A feature flag system for LLM agents answers: which capabilities, models, tools, and policy knobs are active for this run right now? It is the runtime control plane for behavior that changes more often than application binaries.

Typical flag categories:

  • Tool gates — enable/disable individual tools or entire tool families (writes, external HTTP, code execution).
  • Model routing — primary model, fallback ladder depth, max output tokens, reasoning mode on/off.
  • Retrieval and memory — RAG index version, hybrid search on/off, episodic memory write permissions.
  • Agent loop behavior — max tool iterations, reflection loops, parallel tool cap, human-in-the-loop requirements.
  • Degradation and cost — semantic cache on/off, batching mode, SLA profile selection.
  • UX and channel — streaming on/off, attachment ingestion, voice channel features.

Flags are not a substitute for prompt template versioning (instruction text) or binary canary deploys (runtime code). They complement both: templates define what to say; code defines how to execute; flags define which paths are allowed for this tenant today.

Configuration layering and resolution order

Production systems resolve config through a deterministic stack. Later layers override earlier ones; the resolver logs the winning value and provenance on every run:

  1. Platform defaults — safe baseline baked into the config service schema.
  2. Environment slice — staging vs production namespace (never share one flat file).
  3. Global live snapshot — versioned bundle promoted by ops; all tenants inherit unless overridden.
  4. Tenant overlay — per-customer contract limits (tool allowlists, data residency, model tier).
  5. Route or agent profilesupport-triage vs contract-review may differ.
  6. Experiment bucket — sticky hash assignment for A/B flags tied to canary metrics.
  7. Emergency override — break-glass kill switch with TTL and mandatory audit reason.
resolved = merge(
  platform_defaults,
  env_slice,
  snapshot@rev_1842,
  tenant_overlay[acme_corp],
  route_profile["refund-assistant"],
  experiment_bucket(user_id, "reflection_v2"),
  emergency_override if active
)
trace.set("config.snapshot_rev", 1842)
trace.set("config.provenance", resolved.audit_trail)
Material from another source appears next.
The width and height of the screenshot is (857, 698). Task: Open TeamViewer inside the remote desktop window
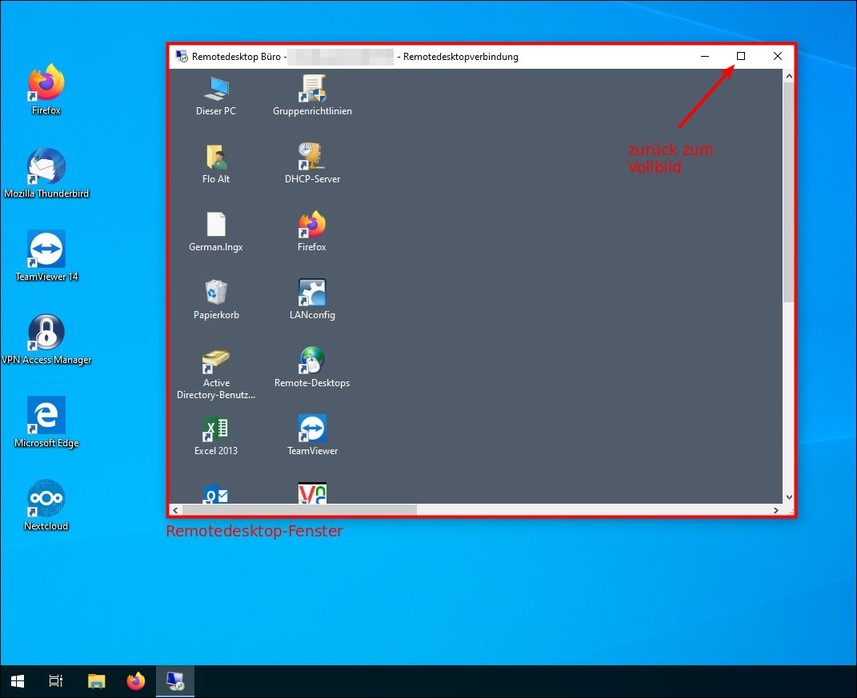(x=312, y=430)
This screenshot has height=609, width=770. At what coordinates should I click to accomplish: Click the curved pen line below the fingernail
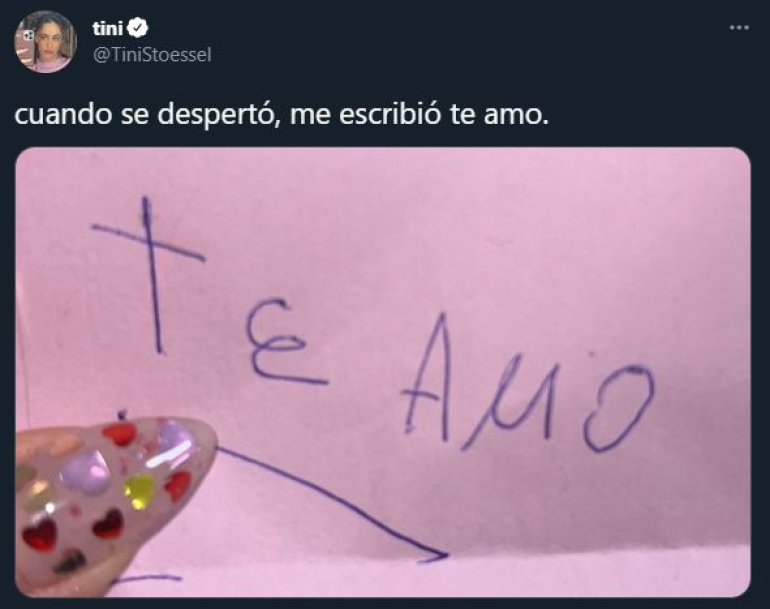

Resolution must be pure and deterministic for a given (snapshot_rev, tenant_id, route, user_id, timestamp). Nondeterministic “latest from cache” without a revision id makes incident replay impossible.

Evaluation timing: when flags bind to a run

Three binding strategies matter for correctness:

Run-start snapshot (recommended default)

At start_run, resolve all flags into an immutable RunConfig attached to the run id. Mid-run config changes do not affect in-flight trajectories — avoiding half-old / half-new tool sets. New runs pick up the updated snapshot within the propagation SLA (target < 5 s).

Step-boundary refresh

Re-resolve selected flags between orchestrator steps (e.g. before each tool batch). Use sparingly for long-running workflows where kill switches must land faster than run duration. Document which flags are hot_reloadable vs run_pinned.

Process-boot only (anti-pattern)

Reading env vars once at worker import was Harbor's failure mode. Pools lived for hours; toggles appeared flipped in dashboards while workers still executed stale config. Ban this pattern for any customer-visible behavior.

Pair run-start snapshots with checkpoint persistence so resumed runs rehydrate the same RunConfig, not the latest global snapshot.

Versioned snapshots and safe rollout

Treat config changes like schema migrations:

  • Every publish creates snapshot_rev N with diff, author, and rollback pointer to N-1.
  • Staging validates against synthetic runs before production promotion.
  • Gradual promotion: 1% tenants → 10% → 100% with automatic rollback if error rates spike.
  • Flags that affect billing or compliance require signed approval in the change log.

Flag keys should be typed (boolean, enum, integer bounded, JSON with schema). Free-form strings in production invite typos like Harbor's REFUND_TOOL_ENABLED vs ENABLE_REFUND_TOOL split across services. A single registry enforces names, defaults, and deprecation windows.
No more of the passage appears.